Cisco gives up on the cloud

Cisco Kid Networking giant Cisco will walk away from its billion dollar investment in the public cloud by the middle of next year.

Cisco will abandon its InterCloud  and will move any InterCloud workloads to other, unnamed cloud providers. The move is being seen as a victory for Amazon Web Services and Microsoft Azure, Google Cloud, and IBM.

HP saw the writing on the wall in 2015  and abandoned its efforts to be a public-cloud company. It shut down its much-hyped Helion cloud offering earlier this year. VMware still offers its vCloud Air hybrid-cloud service, though it has agreed to partner with AWS, which it once viewed as its rival.

Cisco said that it did not expect any material customer problems as a result of this move.

“For the last several months, we have been evolving our cloud strategy and our service provider partners are aware of this.”

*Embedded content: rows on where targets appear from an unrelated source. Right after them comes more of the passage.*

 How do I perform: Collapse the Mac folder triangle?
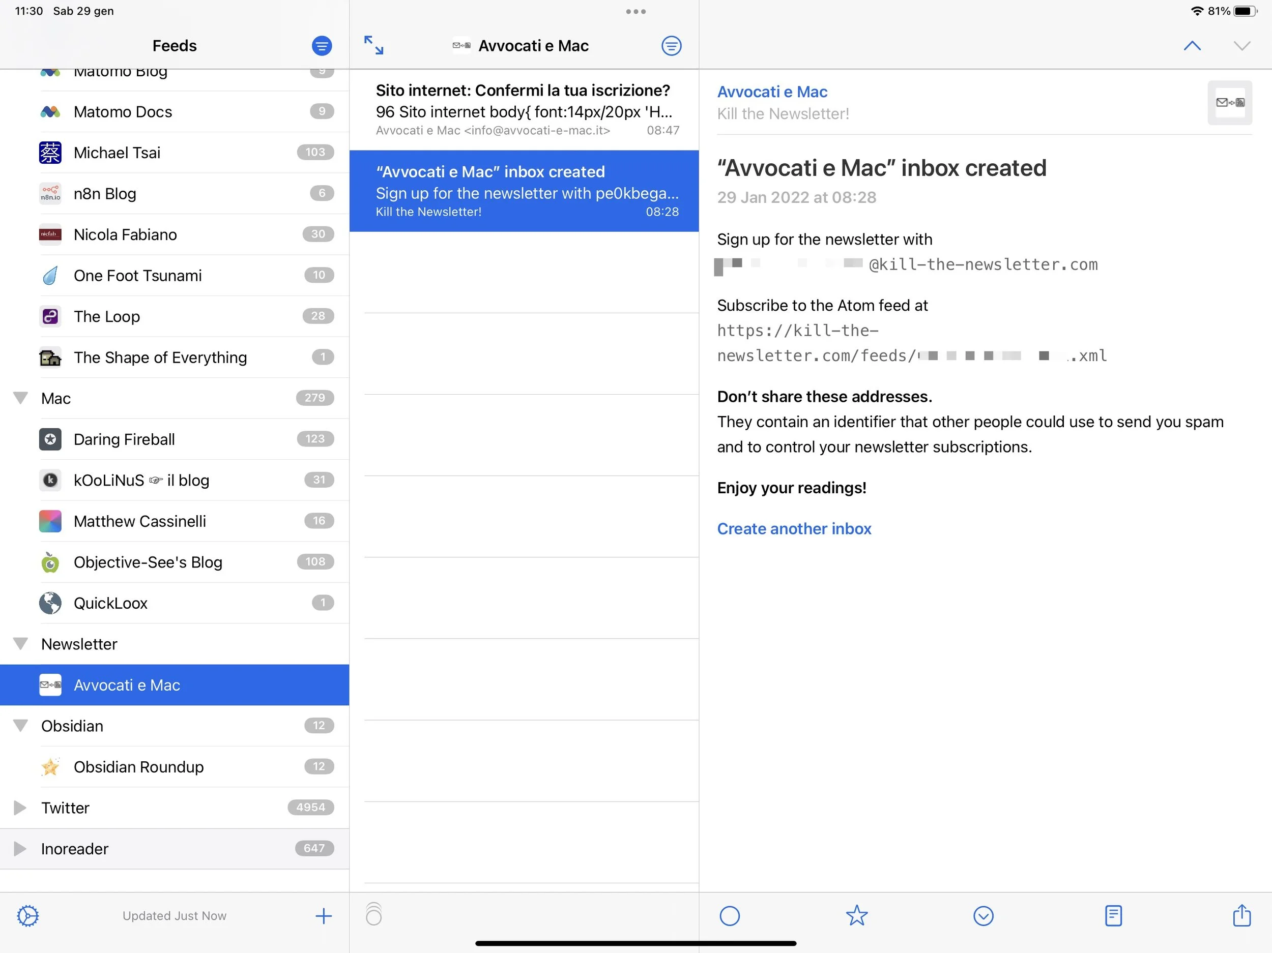coord(21,398)
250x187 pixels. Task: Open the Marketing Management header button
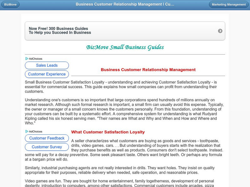click(229, 5)
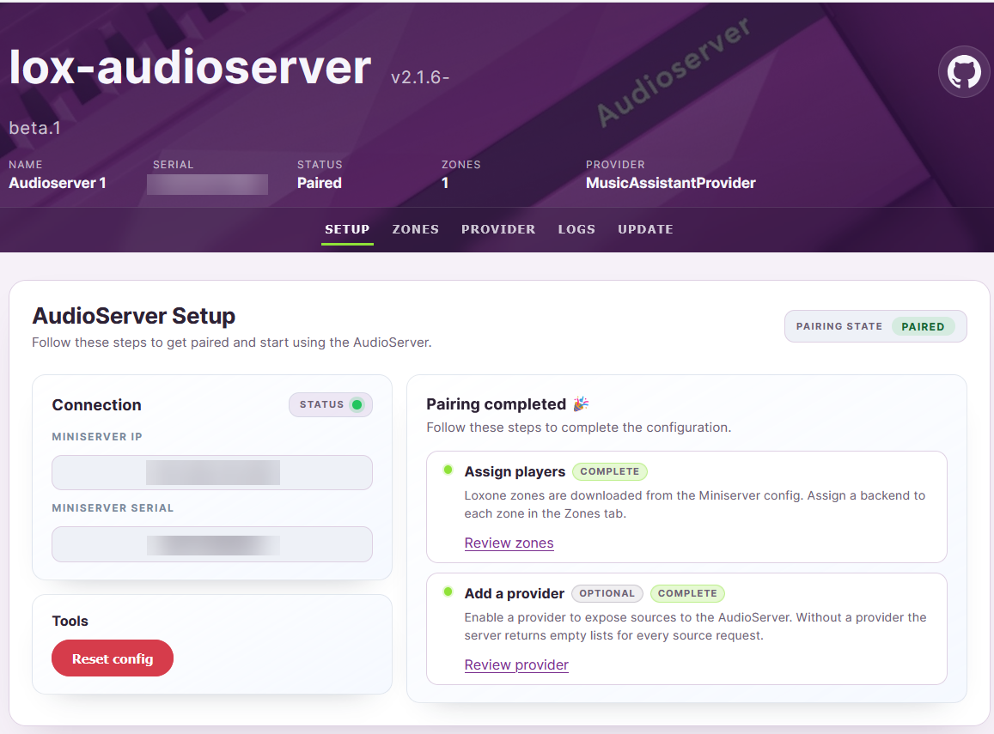Go to the Provider tab
The image size is (994, 734).
[x=498, y=229]
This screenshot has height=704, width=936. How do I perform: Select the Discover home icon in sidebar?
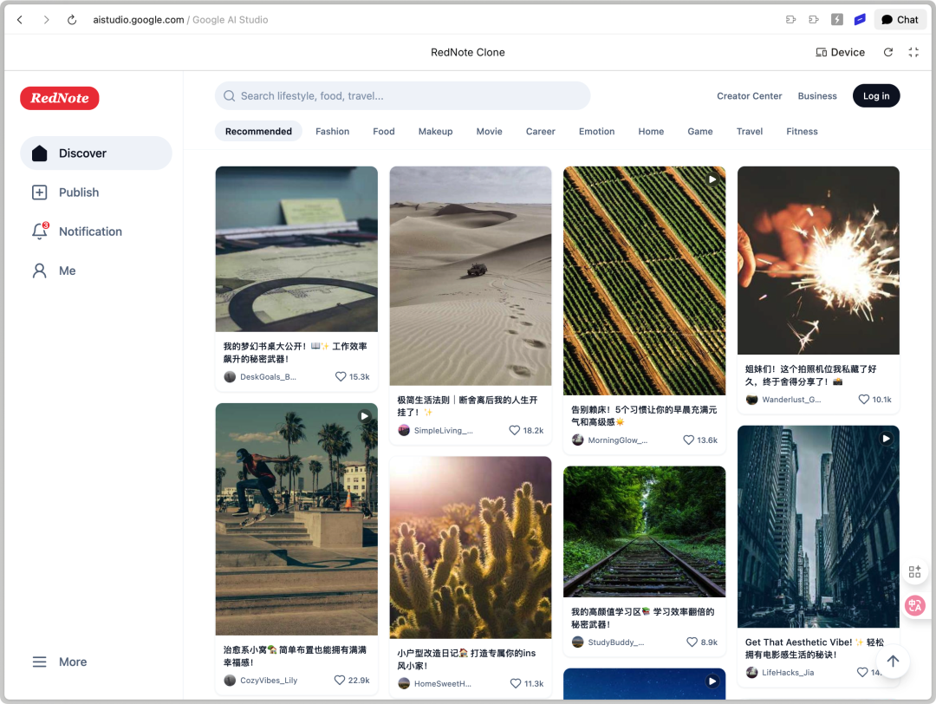pyautogui.click(x=39, y=152)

Cisco launched InterCloud almost exactly two years ago. It anticipated spending $1 billion over the next two years building the offering, which it called “a network of clouds” and “a way to lower the total cost of cloud services ownership and pave the way for interoperable and highly secure public, private and hybrid clouds.” It was to be, Cisco said in March 2014, “the world’s largest global intercloud” and yet also “the first of its kind, delivering a new enterprise-class portfolio of cloud IT services.”

Cisco said it planned to build the product through partners, including Australian service provider Telstra; Canadian business communications provider Allstream; European cloud company Canopy; cloud services aggregator Ingram Micro Inc. and others. InterCloud would include platform and infrastructure as a service and Cisco’s collaboration, security and network management, and would be “architected for the Internet of Everything.”

In the end though it was sucking up resources like a Dyson in a tornado and at the same time customers were going elsewhere.

AWS’s share of the market for infrastructure and platform as a service as of June was over 30 percent, with year-over-year revenue growth of 53 percent, according to Synergy Research Group. Azure’s was over 10 percent, with revenue growth of 100 percent. IBM’s share was about 8 percent, Google Cloud’s was about 5 percent, and the remainder was collectively consumed by 12 or more companies.